Хравнхильд невольно приложила руку к груди. Ее пронзила, будто молния, мысль: он не бредит. О чем-то подобном она слышала, и в таком месте, где не стали бы лгать – в усадьбе Тюлений Камень, где живет госпожа Алов, ее покровительница. Это было давно – пять или шесть лет назад, а разговоры о сражениях на морях Хравнхильд волновали мало, пока ей удавалось успешно делать свое дело и получать за это щедрую награду от госпожи Алов.
И человек, лежащий перед ней, был живым – или полуживым – доказательством ее чародейной мощи. Хравнхильд стиснула кулаки, стараясь не выдать свое потрясение. Как хорошо, что он не знает о тесной связи между нею и Эйриком! Почти никто об этом не знает, и в этой тайне – залог ее безопасности. И тем не менее Хравнхильд не могла унять дрожи: как будто соприкоснулись две тучи, начиненные каждая своим огнем. Вспомнилась лиловая молния, виденная в тот вечер, когда явился Свидрир. Так вот за кем гнался Тор… А она приютила его у себя под крышей…

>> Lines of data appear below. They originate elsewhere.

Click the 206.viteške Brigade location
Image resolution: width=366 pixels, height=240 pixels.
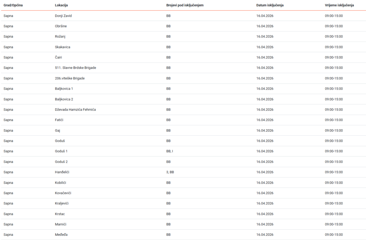coord(70,78)
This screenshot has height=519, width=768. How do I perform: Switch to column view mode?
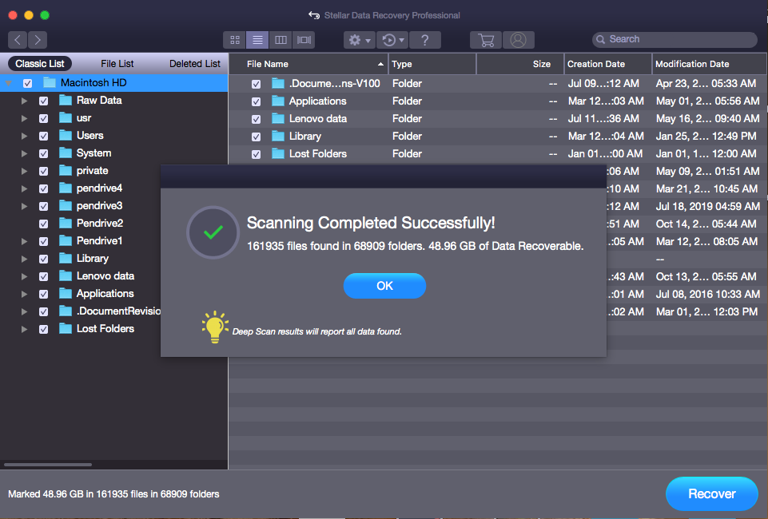click(x=281, y=40)
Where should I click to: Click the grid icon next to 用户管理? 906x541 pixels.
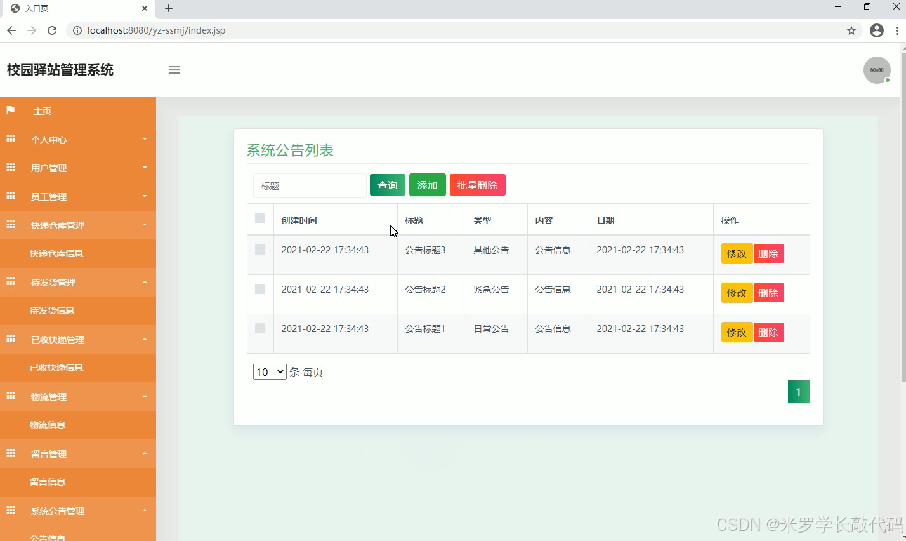(x=10, y=168)
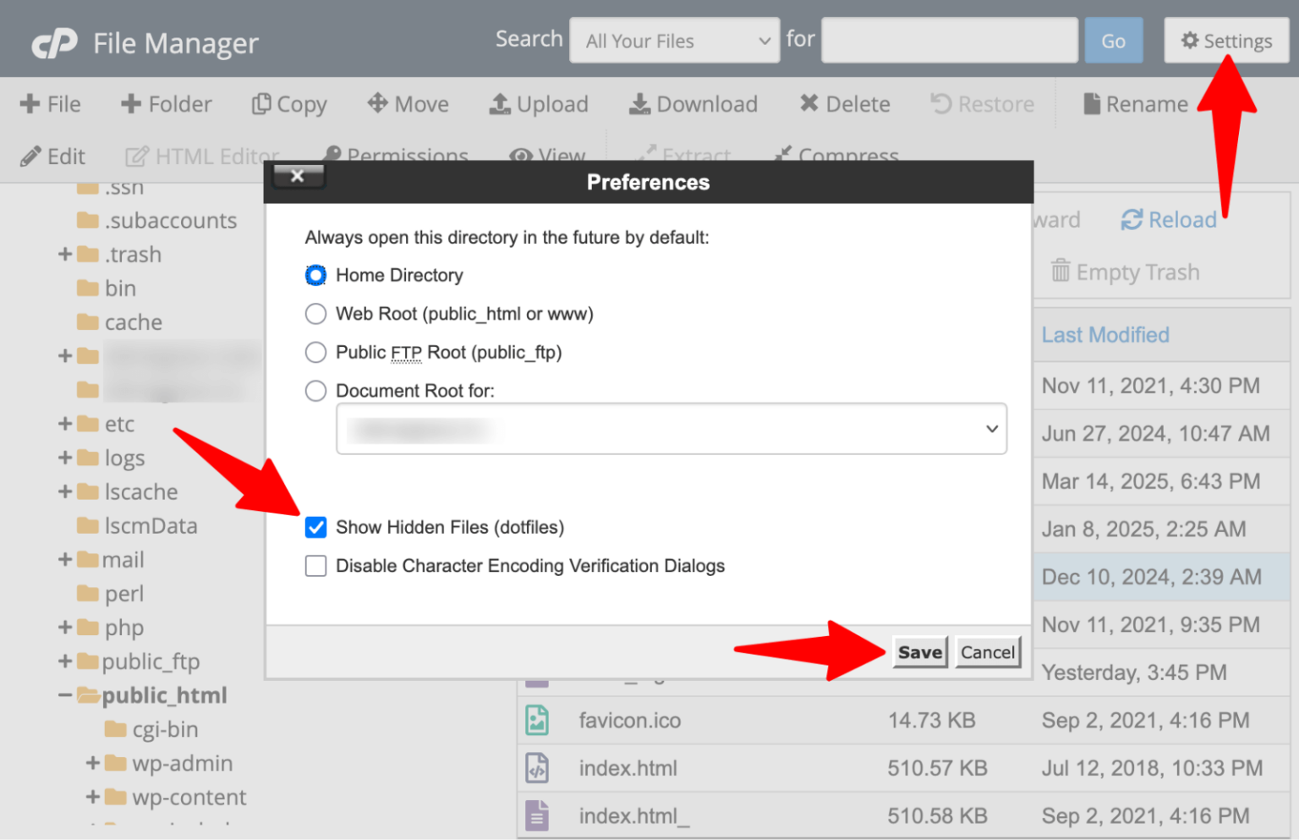Image resolution: width=1299 pixels, height=840 pixels.
Task: Click Empty Trash
Action: (x=1137, y=272)
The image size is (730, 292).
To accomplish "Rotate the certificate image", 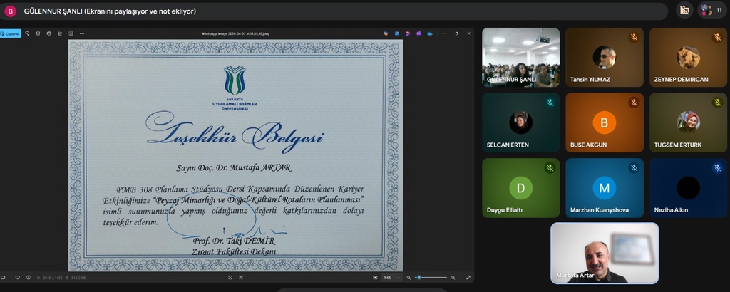I will (27, 33).
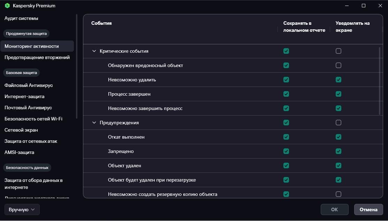Enable screen notification for Критические события
Screen dimensions: 388x221
click(x=338, y=51)
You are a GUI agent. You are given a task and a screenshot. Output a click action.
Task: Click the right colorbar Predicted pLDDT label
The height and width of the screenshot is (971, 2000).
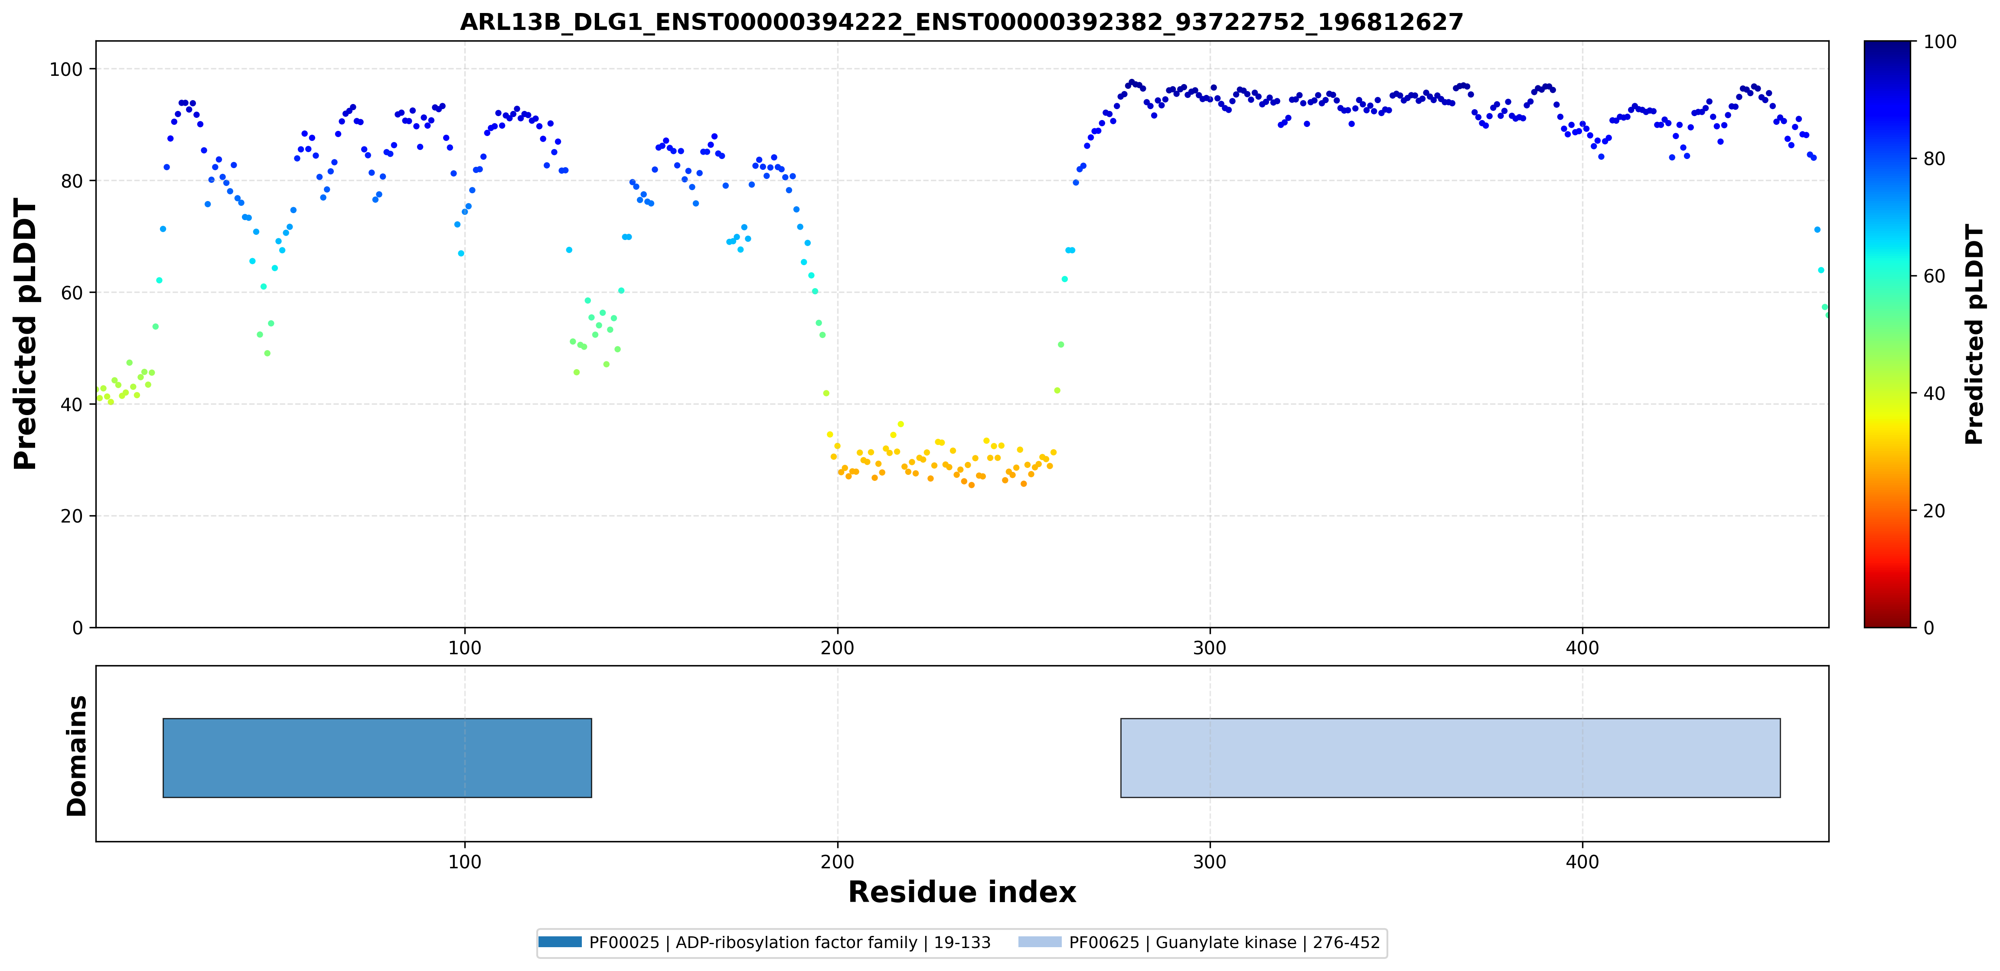pyautogui.click(x=1974, y=334)
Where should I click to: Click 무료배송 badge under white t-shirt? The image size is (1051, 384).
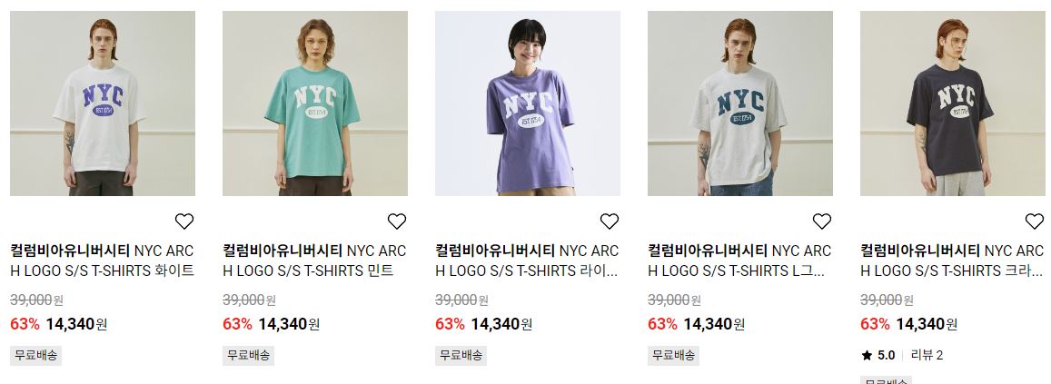[36, 355]
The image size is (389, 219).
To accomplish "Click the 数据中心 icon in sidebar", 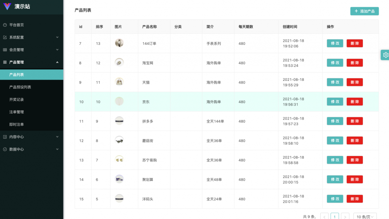I will pyautogui.click(x=5, y=149).
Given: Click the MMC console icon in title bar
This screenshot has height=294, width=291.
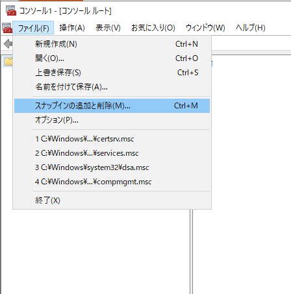Looking at the screenshot, I should (x=10, y=10).
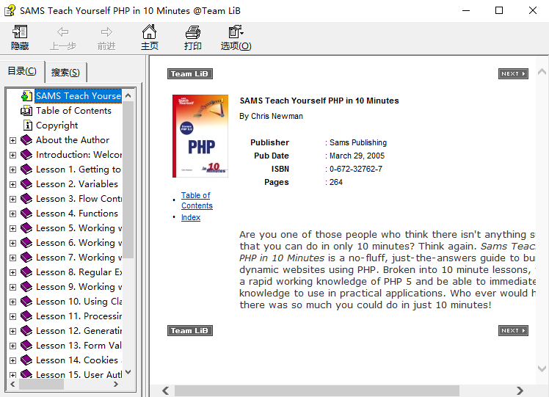Click the bottom Team LiB badge

click(189, 331)
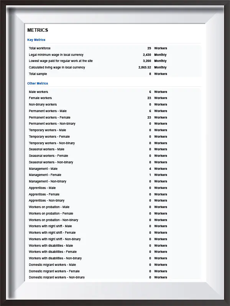Screen dimensions: 230x306
Task: Click the Total sample row label
Action: pos(38,74)
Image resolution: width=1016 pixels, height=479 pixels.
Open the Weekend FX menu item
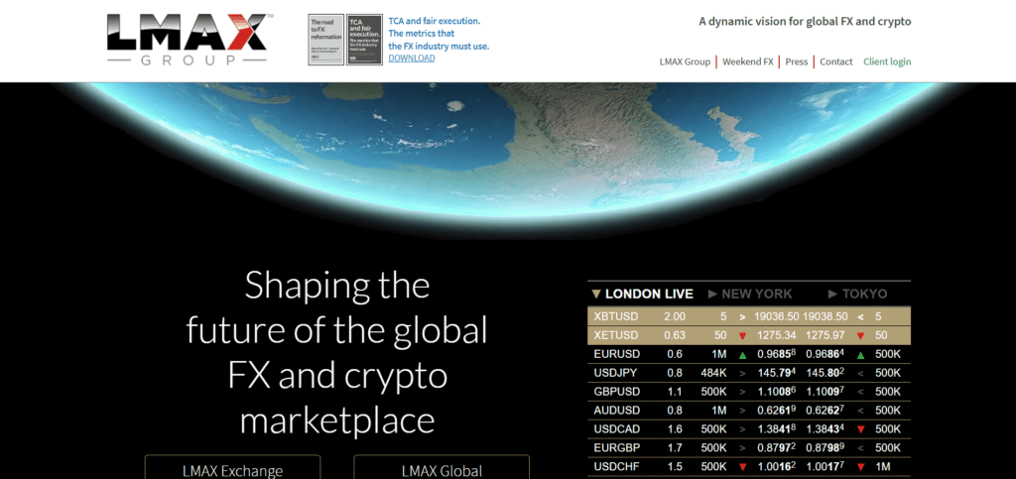coord(748,61)
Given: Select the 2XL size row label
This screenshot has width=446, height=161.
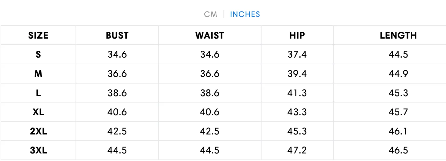Looking at the screenshot, I should (38, 131).
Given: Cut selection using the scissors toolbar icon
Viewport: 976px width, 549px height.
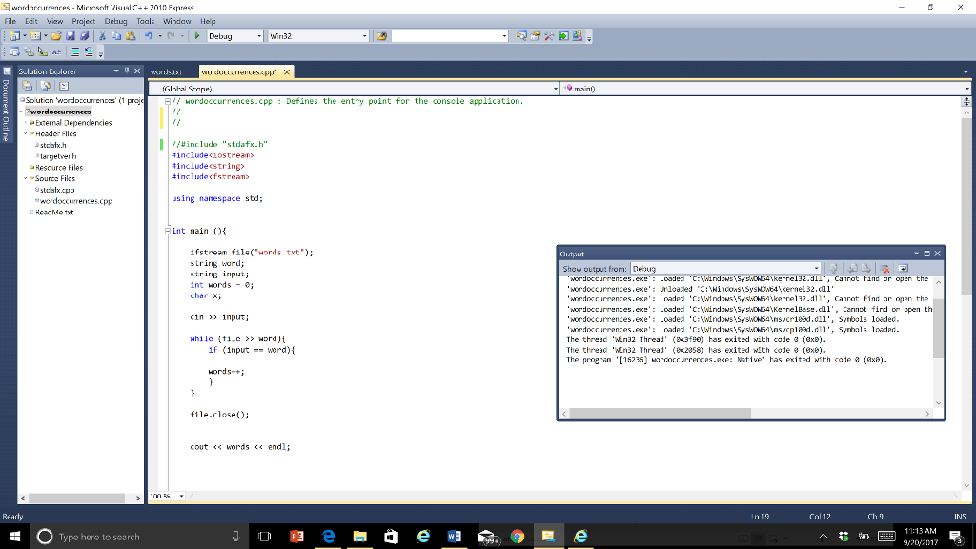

– Нас уцелело трое, – продолжал между тем Свидрир, так тихо, что Хравнхильд приходилось наклоняться к его лицу. Ноздрей ее касался запах лихорадочного пота, и ей казалось, она слушает хриплый шепот из-под земли. – Я, Аслак и… еще один. Мы унесли рог Фрейра и еще кое-что. Он лежал в таком резном ларце, с оковкой из меди и бронзы. Был замок, а запирал его особый ключ… Мы поделили – ключ взял Аслак, а ларец я. За мной следили… Сигтрюгг что-то унюхал… хотел сам добраться до наших сокровищ. И я… на гостином дворе был тот человек, Ульвар. Мы играли в кости. Я поставил ларец, а он – свой товар. Я проиграл и отдал ему ларец. Взял слово, что он вернет, когда я привезу сотню. И никому не покажет.